To support open source deployment in the NHS and UK healthcare by:

  1. monitoring and promoting the use of open source software
  2. nominating appropriate open source suppliers for ICT tenders
  3. developing and encouraging best practice in open source software acquisition

eHealthOpenSource will support and further the adoption of CAOS (Complete Adoption of Open Source) healthcare. It is a stimulant on the supply-side by supporting and networking open source projects, companies and consultants.

HANDI is a new Community Interest Company, a not-for-profit organisation, formed to further the ‘app paradigm’ in healthcare IT. The ‘app paradigm’ is the antithesis of Big Bang, Rip and Replace, One System To Rule Them All. HANDI is a stimulant on the demand side. By facilitating networking between healthcare organisations at events where messages of agile and openness are strongly advocated by experienced practitioners, HANDI encourages a wide variety of people and organisations to challenge and change both technology and procurement practices towards better healthcare IT. HANDI also lobbies government, quangos and trade bodies in support new entrants into healthcare IT by advocating the HANDI vision of stacks, platforms and openness. Through openness and through stacks and platforms, the much discussed ‘healthcare apps’ to connect-all, in terms of patients, records, services, can flourish.

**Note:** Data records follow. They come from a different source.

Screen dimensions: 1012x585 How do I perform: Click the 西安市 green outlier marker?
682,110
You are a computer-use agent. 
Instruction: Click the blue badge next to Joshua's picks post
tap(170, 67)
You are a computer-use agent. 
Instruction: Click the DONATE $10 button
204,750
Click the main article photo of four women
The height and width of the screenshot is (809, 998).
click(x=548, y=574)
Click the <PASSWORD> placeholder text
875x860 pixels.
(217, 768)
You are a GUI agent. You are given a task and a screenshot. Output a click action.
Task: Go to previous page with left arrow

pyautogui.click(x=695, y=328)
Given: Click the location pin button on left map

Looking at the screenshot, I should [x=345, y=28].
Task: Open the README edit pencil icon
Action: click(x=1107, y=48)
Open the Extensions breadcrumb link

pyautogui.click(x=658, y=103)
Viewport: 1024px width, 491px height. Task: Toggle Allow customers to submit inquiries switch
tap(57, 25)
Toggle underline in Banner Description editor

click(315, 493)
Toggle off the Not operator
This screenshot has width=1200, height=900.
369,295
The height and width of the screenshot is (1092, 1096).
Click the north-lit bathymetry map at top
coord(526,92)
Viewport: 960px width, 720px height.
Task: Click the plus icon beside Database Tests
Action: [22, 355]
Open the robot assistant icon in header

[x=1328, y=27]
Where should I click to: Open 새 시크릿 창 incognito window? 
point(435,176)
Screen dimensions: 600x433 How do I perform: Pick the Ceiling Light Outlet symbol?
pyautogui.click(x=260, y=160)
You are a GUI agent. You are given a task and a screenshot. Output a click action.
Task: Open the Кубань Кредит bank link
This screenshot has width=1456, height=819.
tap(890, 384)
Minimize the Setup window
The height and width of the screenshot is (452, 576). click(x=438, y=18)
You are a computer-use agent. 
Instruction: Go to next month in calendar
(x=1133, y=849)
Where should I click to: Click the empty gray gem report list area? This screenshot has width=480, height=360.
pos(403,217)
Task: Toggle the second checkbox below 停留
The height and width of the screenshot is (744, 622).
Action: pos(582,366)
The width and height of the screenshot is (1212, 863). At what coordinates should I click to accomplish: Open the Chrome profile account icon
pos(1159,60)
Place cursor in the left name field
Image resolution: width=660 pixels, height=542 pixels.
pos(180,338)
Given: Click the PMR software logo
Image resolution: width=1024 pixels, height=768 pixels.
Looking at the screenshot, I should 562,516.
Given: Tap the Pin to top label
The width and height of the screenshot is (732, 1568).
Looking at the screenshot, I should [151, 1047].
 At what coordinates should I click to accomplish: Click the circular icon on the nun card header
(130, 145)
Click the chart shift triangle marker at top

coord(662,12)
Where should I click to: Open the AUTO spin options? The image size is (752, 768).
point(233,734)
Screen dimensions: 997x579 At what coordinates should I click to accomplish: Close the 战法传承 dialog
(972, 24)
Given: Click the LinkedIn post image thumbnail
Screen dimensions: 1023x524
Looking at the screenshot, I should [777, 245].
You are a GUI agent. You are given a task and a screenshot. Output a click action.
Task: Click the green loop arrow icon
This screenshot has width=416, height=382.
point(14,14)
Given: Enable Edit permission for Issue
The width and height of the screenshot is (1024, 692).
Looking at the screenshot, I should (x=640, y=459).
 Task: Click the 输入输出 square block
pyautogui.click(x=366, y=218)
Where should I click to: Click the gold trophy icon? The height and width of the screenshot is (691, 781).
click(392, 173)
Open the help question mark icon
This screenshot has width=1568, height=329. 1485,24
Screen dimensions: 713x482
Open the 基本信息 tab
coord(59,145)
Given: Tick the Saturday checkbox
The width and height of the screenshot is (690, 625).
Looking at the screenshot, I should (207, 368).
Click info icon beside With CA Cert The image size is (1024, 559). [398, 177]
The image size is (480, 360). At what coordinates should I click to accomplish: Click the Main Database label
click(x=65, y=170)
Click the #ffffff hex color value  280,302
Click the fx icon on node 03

NHS HackDay has a number of aims. These are:

  1. To have fun, this is an opportunity for bright doctors, developers, and designers to meet and learn from people in other disciplines they wouldn’t normally meet
  2. To make software that promotes health, this is the challenge and there are prizes, we’ll have to wait and see what this is
  3. To showcase the benefits of open source software, open governance, open data, challenges, and the talent in the SME software development community

NHSHackDay highlights the art of the possible. I am immensely impressed by the enthusiasm and commitment Carl et al have for radical alternatives to traditional healthcare IT. For me, NHS HackDay sits somewhere between supply and demand. On the one hand, NHS HackDay makes stuff by bringing together developers and clinicians to hack solutions to areas of market failure in healthcare IT. By crowdsourcing problems and peer producing code to address them, NHS Hack Day has shown the art of the possible. On the other hand, NHS Hack Day also stimulates demand. By encouraging the open discussion of healthcare IT failures and sign posting solutions from the open source world, or those hacked at the events, healthcare professionals and managers can demand better IT from Shared Service organisations, internal IT or systems vendors.

I want to see each of these three organisations continue to flourish and grow. I see that each has a distinct raison d’etre and different modus operandi. To my mind, wherever possible these three organisations need to support each other as the commonalities in the vision for healthcare IT are great. I don’t see any competition, only complementary and extremely beneficial overlap.

I know that Carl Reynolds, Ewan Davis, and Malcolm Newbury (of IHE and eHos) are each advocating new paradigms to the various organisations that have the ability to influence healthcare IT procurement from the top. By meeting with DH, the Cabinet Office, Intellect, BCS Health and others, NHS Hack Day, HANDI and eHos are giving voice and advocating the messages of openness and agile for the NHS. Through openness and agile NHS IT can realise better value, greater user (clinician, patient, administration) satisfaction, longevity of service.